My usual first post of the week is a recipe, but I’ve been thinking about switching things up a little bit and making this (usually) Monday (yes, I know it’s Tuesday today) post more about things I’ve tried and liked. It might be a recipe, a new product or a life hack that I’ve unearthed from somewhere in the depths of Pinterest or Stumbleupon or any of my other favorite haunts. So, without further ado, the debut of “I Tried It”. Super catchy title.
This week I tried a recipe that I found while browsing through a link party. The recipe, from Simply Designing with Ashley is for a simple Chocolate Parfait. Click on over to her blog for the full recipe details and check out her pics of the final product, which are way cuter than mine.
My parfait-ing skills are not exactly on point. I wanted to get that cool layered effect where there’s some chocolate and then some Cool Whip and then some more chocolate. Apparently, that takes some type of wizardry. Good news, it doesn’t matter if your Parfait looks perfect, it will still taste awesome. I did tweak the recipe I found just a smidge and added additional Cool Whip to get to a thicker consistency.
Here’s what I love about this dessert. It is VERY chocolatey. It’s that rich, almost mousse like flavor that is super satisfying, but so rich that you can’t eat a ton of it. It is also gluten free, which is always a big plus for me. Note to self, (and to all of you reading this), the Mason jar presentation was a bit of overkill. I mean, I’m not saying I didn’t eat an entire Mason jar of this delicious dessert, but it is definitely better served in a small vessel.
The other thing I tried this week that I am very excited to share with you is a new mopping technique. What’s that you say, you didn’t know there was a mopping technique? Ok, neither did I, so when I came upon this pin from The Creek Line House, I was intrigued. There is a *right* way to mop? You don’t just push some soapy water around on the floor while watching the mop get progressively dirtier as you go?
The correct way to mop your floors is called slop mopping. There are detailed instructions on The Creek Line House for her method, but I did change the method to suit my needs and tools pretty significantly, so I’m going to share my to do here in case it works better for you. PS, I have only tried this on my ceramic tile kitchen and bathroom floors and so I would only recommend for that type of non-porous surface.
Attach a microfiber towel to your Swiffer Sweeper.

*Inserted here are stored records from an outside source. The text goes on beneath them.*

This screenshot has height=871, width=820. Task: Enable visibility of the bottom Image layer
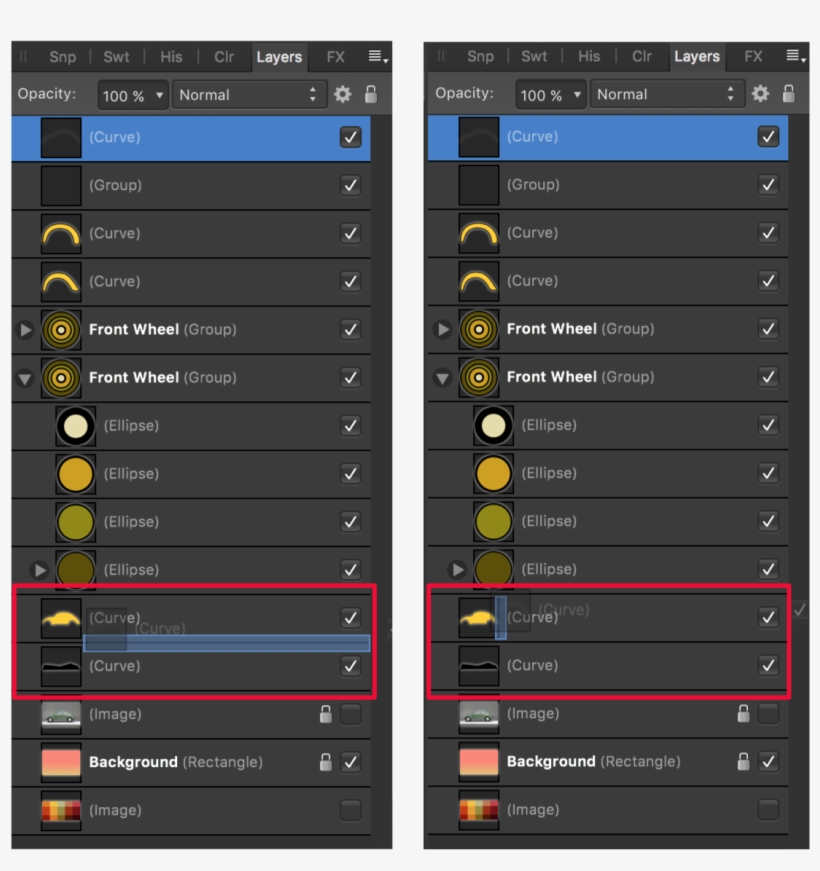[x=349, y=809]
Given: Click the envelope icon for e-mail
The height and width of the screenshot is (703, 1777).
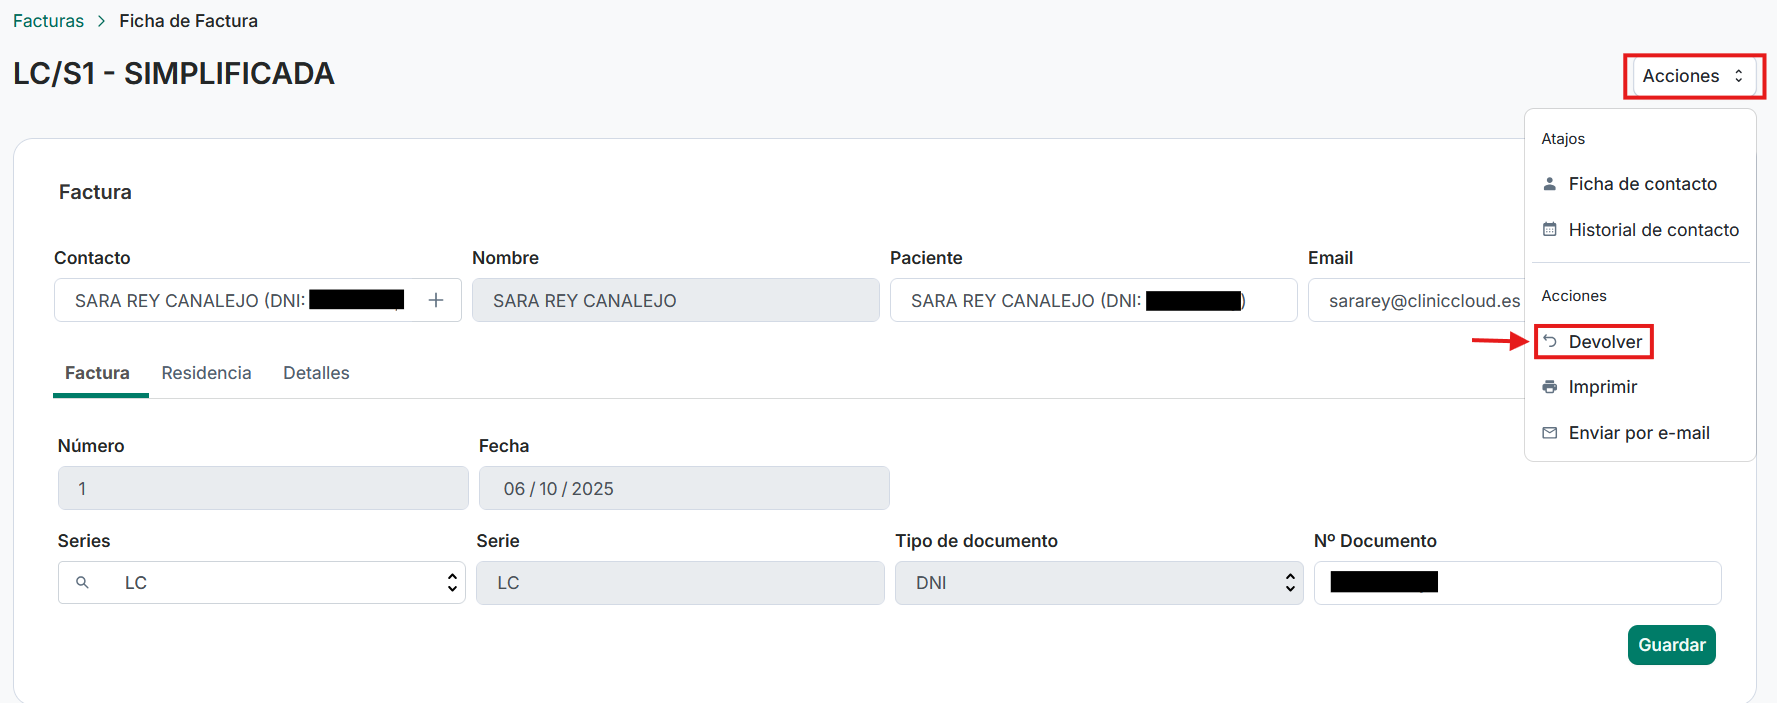Looking at the screenshot, I should tap(1550, 433).
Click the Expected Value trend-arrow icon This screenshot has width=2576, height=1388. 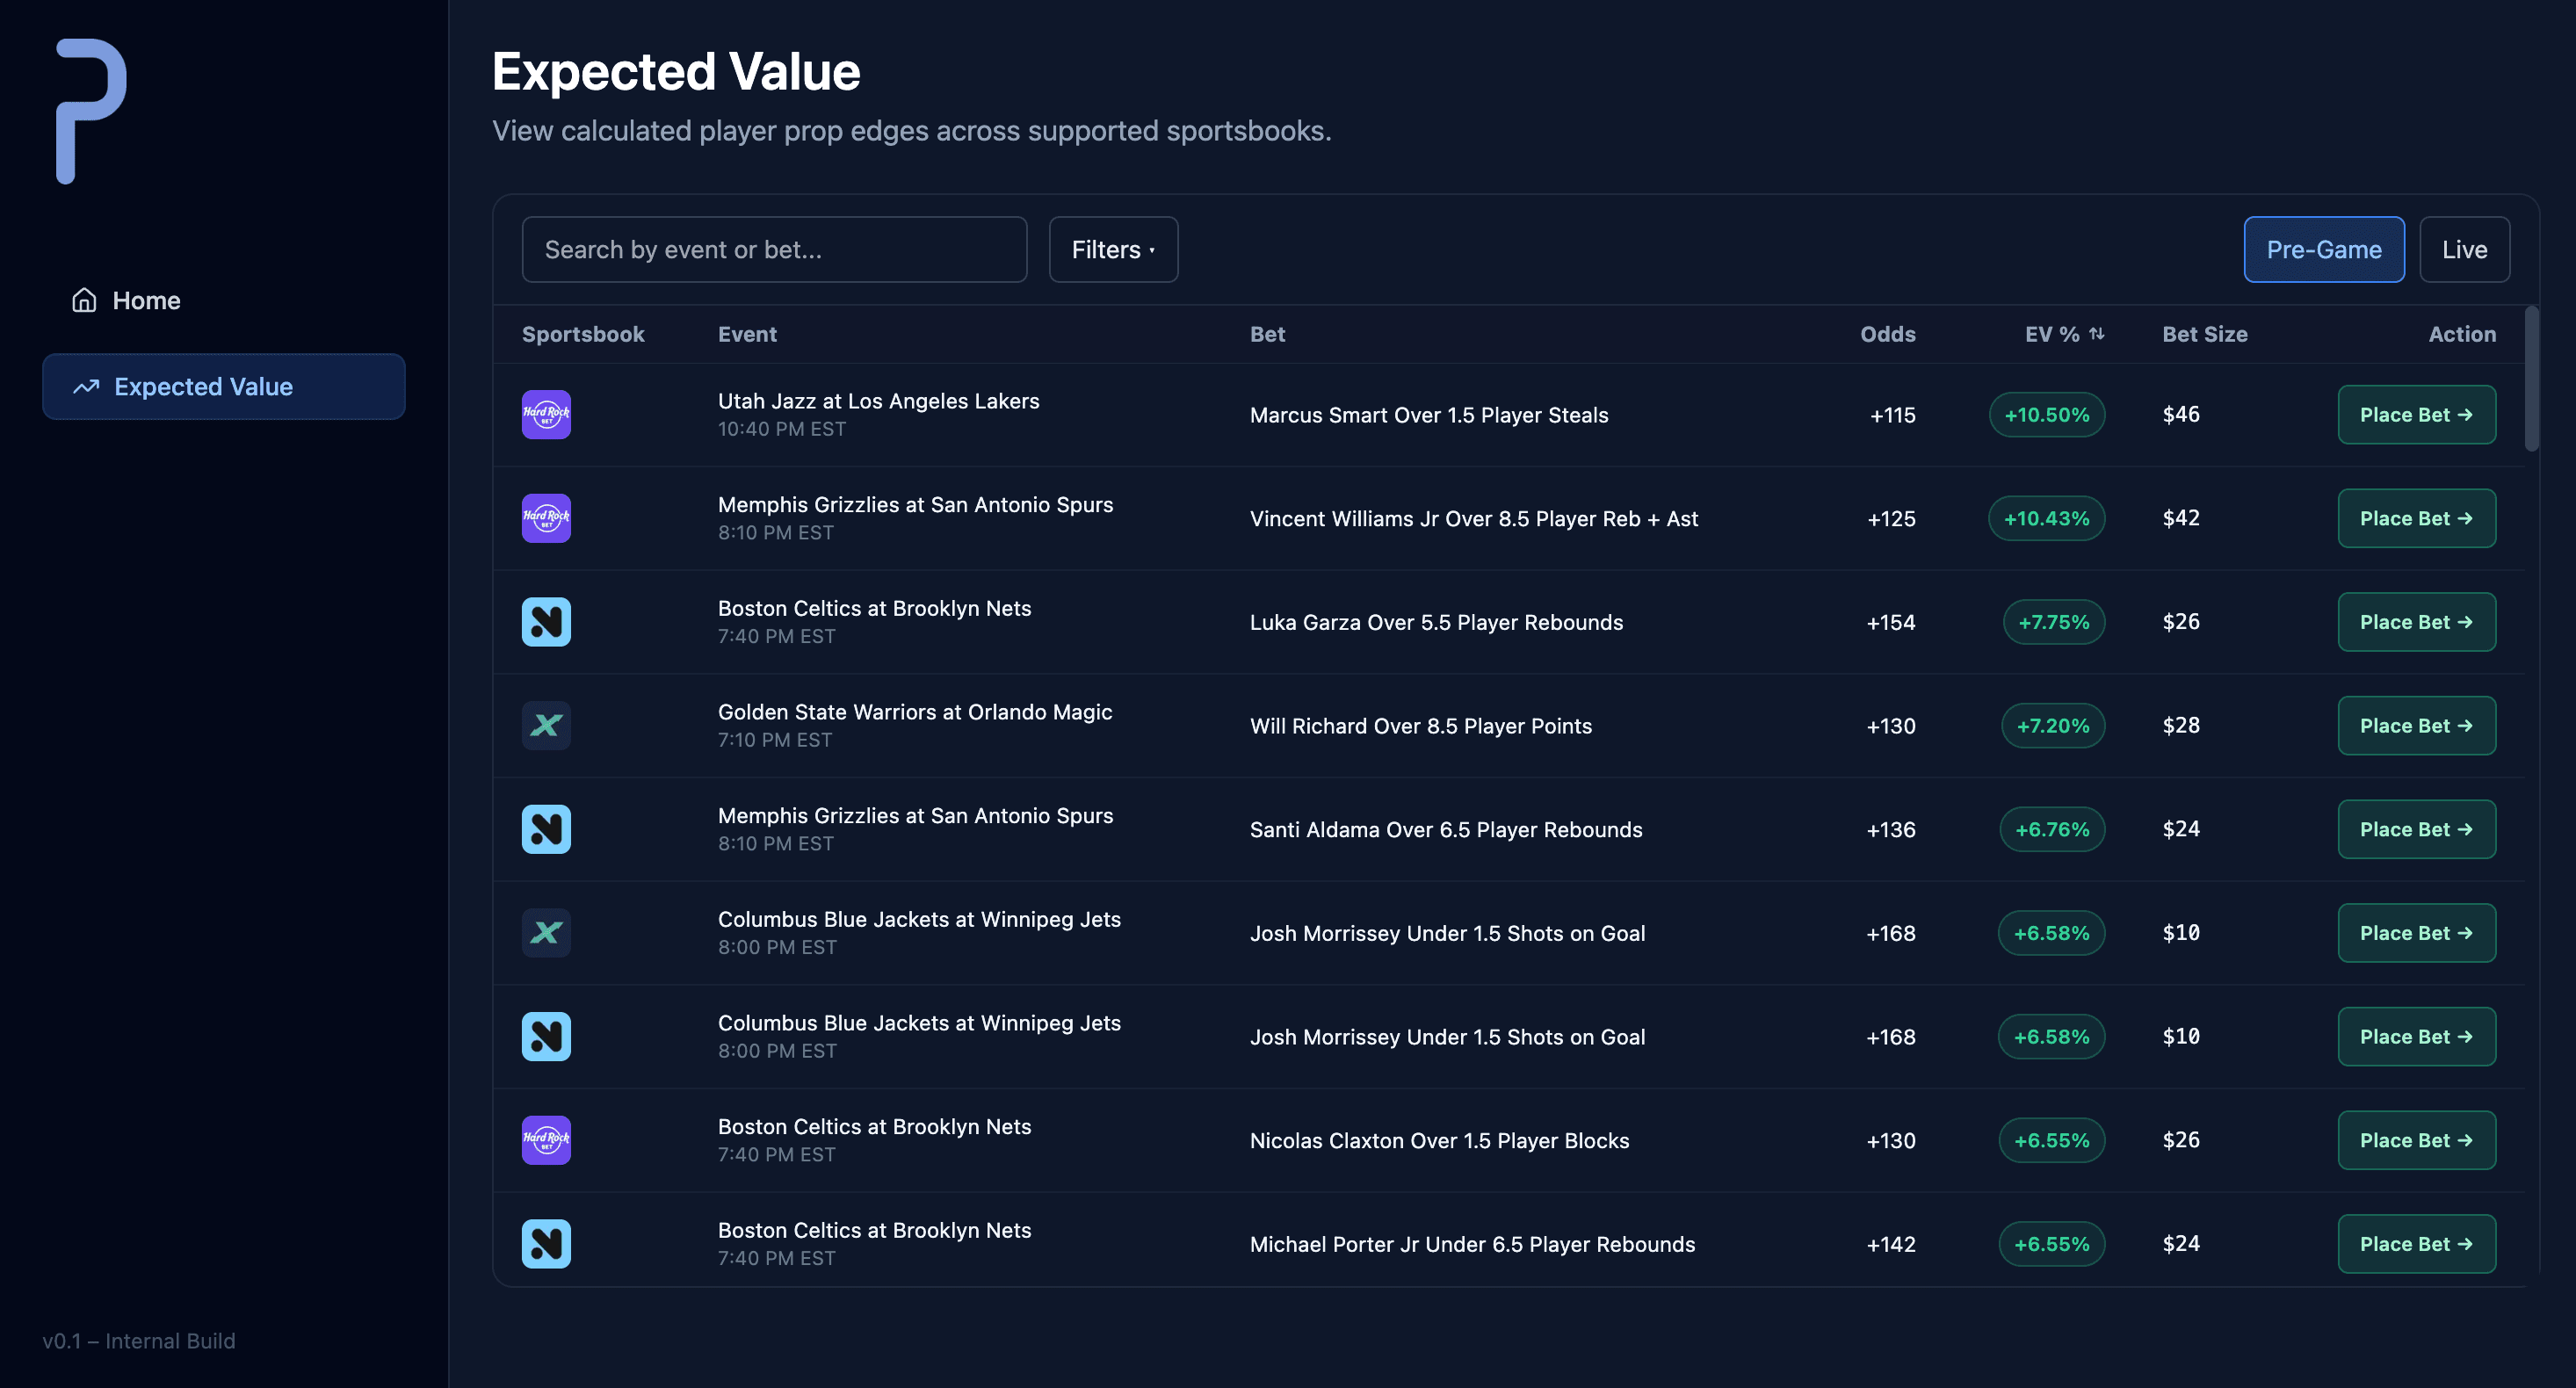[x=86, y=386]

Fill your sink or a bucket with hot water, a few squirts of dish soap, about a cup of white vinegar and a quarter cup of baking soda. Get it all nice and sudsy.
Dip your microfibered Swiffer into the soapy concoction. Let it drip once or twice and then slosh it on the floor. Right down on the floor. Start with just a small portion, a few tiles at a time. Lightly mop over it a couple of times and then give it a couple of minutes to work it’s magic.
Grab a new, dry microfiber towel and, either on hands and knees, or (as I did) with your foot, start going over the wet area with the dry towel until the water is mostly absorbed.
Dip your mop back into the sink or bucket and lay the water down on your next set of tiles. Now, stop!
While the tiles are still wet, take the microfiber towel you just used to absorb the wet tiles, run it under a faucet and then wring it out really well. I ended up using the bathroom sink for this portion of the business. Lay this towel down somewhere flat to dry just a bit until you are ready to use it again.
Now, back to the tiles you just wet with the mop. Grab another dry microfiber towel and start wiping and absorbing the water. Repeat steps 5&6, alternating between the two microfiber towels you are using to sop up the water on the floors. I know this sounds convoluted, but I found that the towels needed a little more drying time in between absorbing duties and using two and switching off made the difference. Make sure each time you rinse the absorbing cloth you wring it out to within an inch of it’s life and then lay it down flat to dry just a bit.
Depending on the size of and amount filth on your floors, you might want to refill the sink or bucket halfway through. And don’t feel bad, I totally refilled and it’s not because my floors are enormous.
CLEAN YOUR SINK. When you are totally done with the floors, give your sink a good scrubbing with whatever anti-bacterial method you prefer. I love swishing my stainless steel sink with some watered down bleach.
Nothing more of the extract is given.